Logging. Log every received command — who, when, what. Later when you wonder why a scraper started at 3 AM, you'll check the logs.
No destructive operations. /run triggers a task, but there's no /delete or /restart. A Telegram group is not the right place for destructive commands.
# Logging commands
logger.info(f"Command: {command} {args} from chat_id={chat_id}")
Docker integration
# docker-compose.yml
services:
scheduler:
build: ./scheduler
env_file: .env
environment:
TELEGRAM_BOT_TOKEN: ${TELEGRAM_BOT_TOKEN}
TELEGRAM_CHAT_ID: ${TELEGRAM_CHAT_ID}
restart: unless-stopped
# .env
TELEGRAM_BOT_TOKEN=7123456789:AAF1xYz2AbC3dEf4GhI5jKl6MnO7pQrStUv
TELEGRAM_CHAT_ID=-1001234567890
Starting the polling loop in the scheduler:
# main.py
from bot.polling import start_bot
# Start bot polling as a daemon thread
start_bot(db, scheduler)
# Scheduler continues with normal operation
scheduler.run()
What we deliberately skipped
Rate limiting on alerts. During a cascading failure, 10 messages a minute can come in. That's fine for now — you see it's on fire, which is exactly what you want. Once you have 50 sources, you'll add deduplication.
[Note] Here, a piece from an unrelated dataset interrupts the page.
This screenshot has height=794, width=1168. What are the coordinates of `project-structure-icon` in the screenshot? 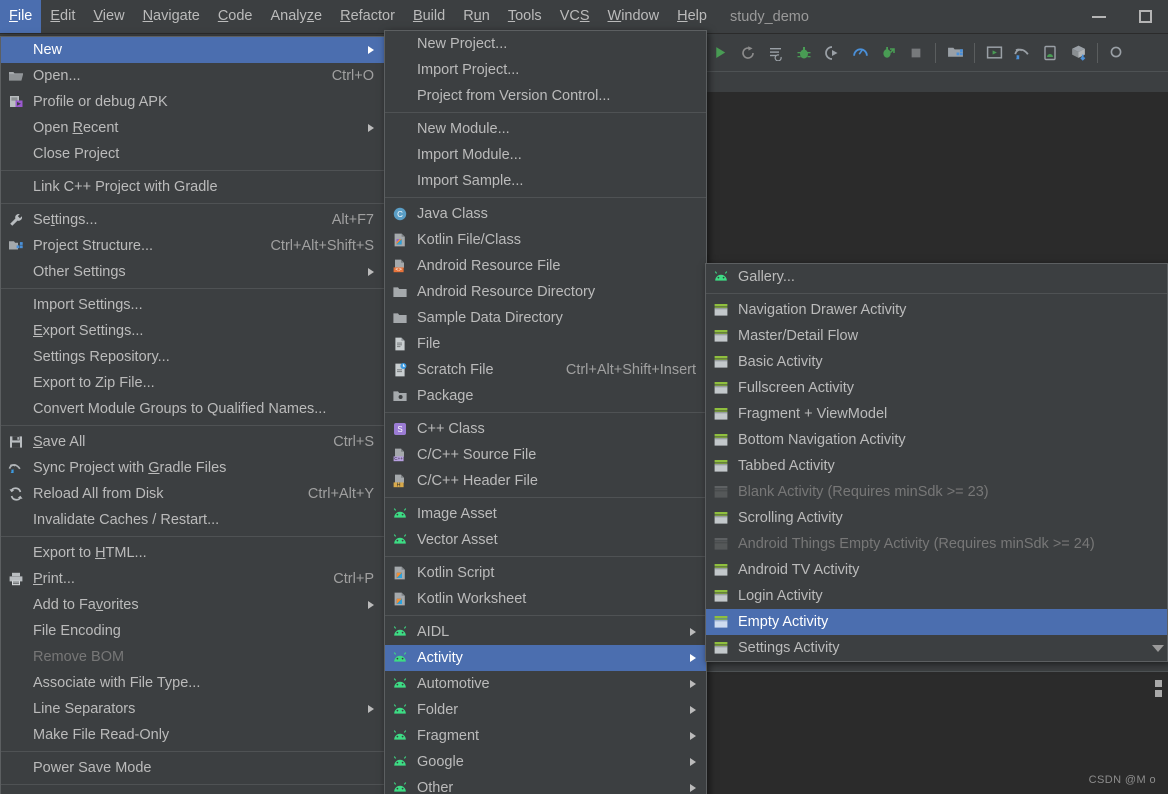 It's located at (955, 53).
Webhook instead of polling. Webhooks require a publicly accessible HTTPS endpoint. Polling is simpler, more reliable, and for our volumes (dozens of messages a day) more than sufficient.
Buttons and inline keyboards. Telegram supports inline buttons, reply keyboards and callback queries. For monitoring it's overkill — text commands are enough.
Result
| What | Value | |---|---| | Implementation time | ~30 minutes | | New dependencies | 0 | | Monthly cost | $0 | | Alert latency | < 2 seconds |
The operator gets a push notification on their phone within seconds of a failure. The morning report gives an overview without opening the dashboard. And when you need to manually trigger a scraper, you type /run source in the group instead of SSHing to the server.
The Telegram Bot API is the simplest monitoring I've ever implemented. No setup, no registration, no pricing. One Python file, two env vars, and you've got push monitoring on your phone.